Maine must step up to help federal workers
Last week, the federal government shutdown hit the one month mark. An estimated 800,000 federal workers all across the country are struggling as they are forced to go without their second paycheck in a row. While the state cannot do something for all of the federal workers, we can take action to support Maine federal workers who still have homes to heat, kids to feed and bills to pay.
I’ve introduced legislation that offers a simple and temporary fix to support federal workers during these uncertain times. This proposal would provide a state guarantee on no-interest loans from private banks and credit unions to federal government employees living in Maine, currently working without pay. The loans are limited to the equivalent of one month’s salary up to $5,000 per employee.

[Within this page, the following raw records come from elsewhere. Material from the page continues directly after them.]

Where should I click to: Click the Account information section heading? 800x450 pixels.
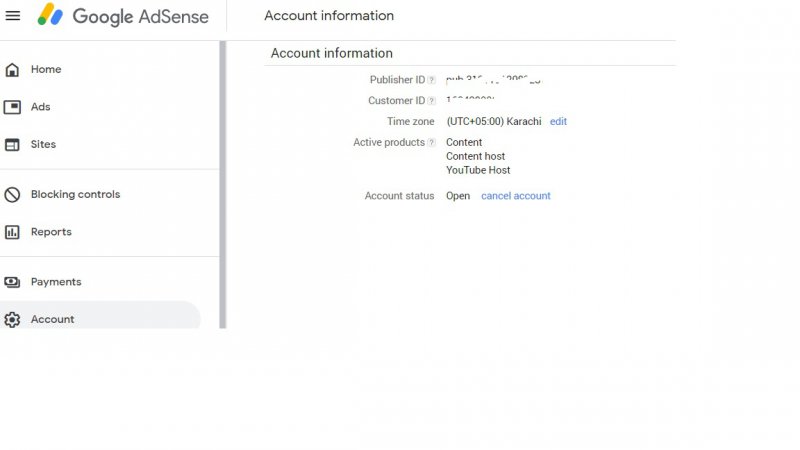point(331,53)
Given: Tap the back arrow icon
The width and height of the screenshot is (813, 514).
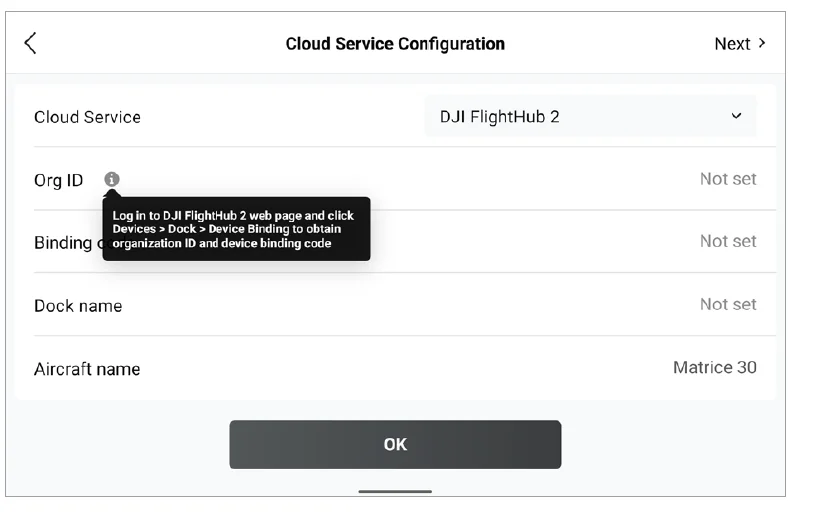Looking at the screenshot, I should (30, 43).

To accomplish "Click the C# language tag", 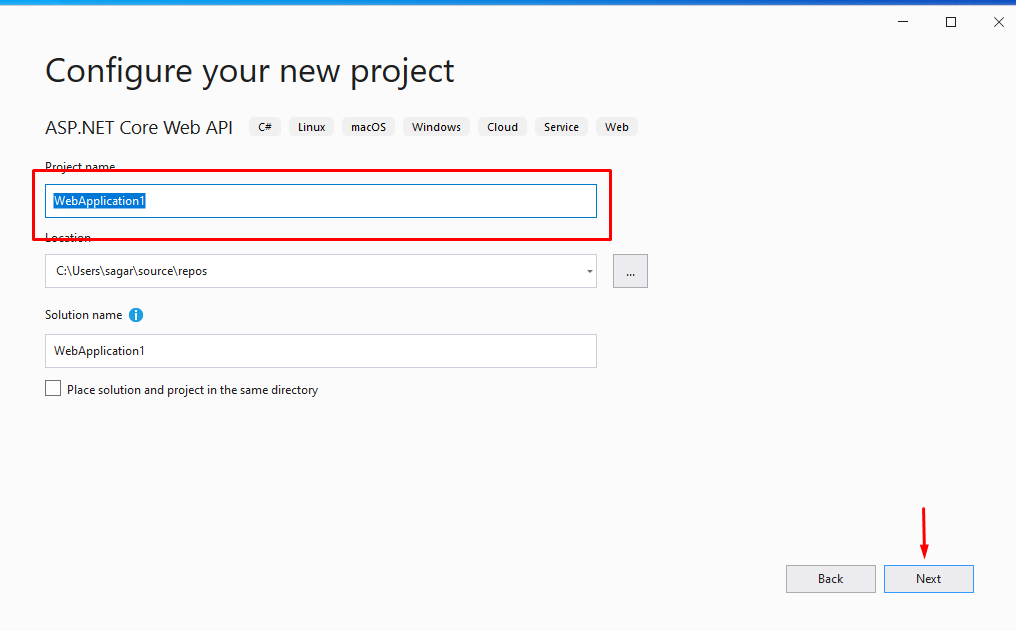I will (x=264, y=126).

It’s essentially a state partnership with private financial institutions to help friends, family members and neighbors who are forced to go without pay through no fault of their own. These people will receive back pay once the federal government reopens but need help getting by.
Most politicians don’t know what it’s like to live paycheck to paycheck but I’ve been there. And I feel we have a responsibility to help out if we can. The government may have stopped running but the bills haven’t stopped coming. My hope is that these private loans will keep Mainers affected by the shutdown from getting behind on their bills.
Fortunately, our proposal has already received broad support from state officials, lawmakers and the public. Gov. Janet T. Mills endorsed the proposal and has urged the legislature to act quickly. The Maine League of Credit Unions and the Maine Bankers Association are already on board and eager to do what they can to alleviate some of this unnecessary stress. In fact, some financial institutions are already taking matters into their own hands.
Amid the federal shutdown, Mainers have stepped up to take care of each other, particularly the 1,000 Maine federal employees currently working without pay. Restaurants are offering free or reduced meals. Private citizens are leaving gift guards to grocery stores so TSA agents can put food on the table and continue to show up to work to protect our safety in the air. Maine officials and private citizens have also compiled lists of resources so federal employees know where to turn for help. And now the state is partnering with local banks and credit unions to do the same.
Despite these challenging times, it’s nice to know some things never change: Mainers look out for Mainers — it’s just what we do. Regardless of how folks feel about the shutdown, I think we can all agree that no one should be forced to work without pay.
Maine federal workers need our help. As state lawmakers, we don’t have the power to reopen the federal government and end the crisis in Washington. But we can make sure these folks have what they need to stay on top of their bills and continue to put food on the table. It’s the right thing to do and I hope my colleagues will join me in passing this emergency legislation.